■ **WHAT THE TASK REQUIRES**
Turn the listing below into a numbered list, one line per item, and leave out any blank lines.

■ **MATERIAL FOR THIS EXERCISE**
■ ■ ■

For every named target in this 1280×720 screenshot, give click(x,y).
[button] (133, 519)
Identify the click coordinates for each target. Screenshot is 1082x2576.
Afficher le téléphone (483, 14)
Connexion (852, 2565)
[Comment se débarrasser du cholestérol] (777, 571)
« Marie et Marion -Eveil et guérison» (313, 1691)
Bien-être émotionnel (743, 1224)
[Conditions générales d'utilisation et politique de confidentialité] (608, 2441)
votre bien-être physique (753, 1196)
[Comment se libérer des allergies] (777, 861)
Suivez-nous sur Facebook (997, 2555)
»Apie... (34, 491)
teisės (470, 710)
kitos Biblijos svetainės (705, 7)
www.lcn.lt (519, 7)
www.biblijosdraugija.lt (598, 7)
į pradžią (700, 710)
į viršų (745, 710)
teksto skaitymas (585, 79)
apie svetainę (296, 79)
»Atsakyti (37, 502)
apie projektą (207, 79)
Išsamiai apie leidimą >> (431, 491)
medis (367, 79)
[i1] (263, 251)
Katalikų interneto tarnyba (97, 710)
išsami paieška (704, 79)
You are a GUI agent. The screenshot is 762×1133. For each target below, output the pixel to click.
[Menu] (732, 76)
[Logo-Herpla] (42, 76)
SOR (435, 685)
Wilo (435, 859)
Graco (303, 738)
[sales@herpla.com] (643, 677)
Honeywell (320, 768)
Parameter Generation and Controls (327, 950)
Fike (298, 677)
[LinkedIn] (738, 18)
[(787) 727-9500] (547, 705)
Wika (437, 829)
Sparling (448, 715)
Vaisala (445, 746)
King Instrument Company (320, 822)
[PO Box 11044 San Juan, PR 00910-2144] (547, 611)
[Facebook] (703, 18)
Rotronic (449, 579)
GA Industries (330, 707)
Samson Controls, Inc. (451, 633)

■ ■ ■

■ **REPLY TO THE TASK**
1. For every named target in this 1280×720 screenshot, give click(x,y).
2. [button] (133, 519)
3. Identify the click coordinates for each target. Screenshot is 1082x2576.
4. Afficher le téléphone (483, 14)
5. Connexion (852, 2565)
6. [Comment se débarrasser du cholestérol] (777, 571)
7. « Marie et Marion -Eveil et guérison» (313, 1691)
8. Bien-être émotionnel (743, 1224)
9. [Conditions générales d'utilisation et politique de confidentialité] (608, 2441)
10. votre bien-être physique (753, 1196)
11. [Comment se libérer des allergies] (777, 861)
12. Suivez-nous sur Facebook (997, 2555)
13. »Apie... (34, 491)
14. teisės (470, 710)
15. kitos Biblijos svetainės (705, 7)
16. www.lcn.lt (519, 7)
17. www.biblijosdraugija.lt (598, 7)
18. į pradžią (700, 710)
19. į viršų (745, 710)
20. teksto skaitymas (585, 79)
21. apie svetainę (296, 79)
22. »Atsakyti (37, 502)
23. apie projektą (207, 79)
24. Išsamiai apie leidimą >> (431, 491)
25. medis (367, 79)
26. [i1] (263, 251)
27. Katalikų interneto tarnyba (97, 710)
28. išsami paieška (704, 79)
29. You are a GUI agent. The screenshot is 762×1133. For each target below, output the pixel to click.
30. [Menu] (732, 76)
31. [Logo-Herpla] (42, 76)
32. SOR (435, 685)
33. Wilo (435, 859)
34. Graco (303, 738)
35. [sales@herpla.com] (643, 677)
36. Honeywell (320, 768)
37. Parameter Generation and Controls (327, 950)
38. Fike (298, 677)
39. [LinkedIn] (738, 18)
40. [(787) 727-9500] (547, 705)
41. Wika (437, 829)
42. Sparling (448, 715)
43. Vaisala (445, 746)
44. King Instrument Company (320, 822)
45. [PO Box 11044 San Juan, PR 00910-2144] (547, 611)
46. [Facebook] (703, 18)
47. Rotronic (449, 579)
48. GA Industries (330, 707)
49. Samson Controls, Inc. (451, 633)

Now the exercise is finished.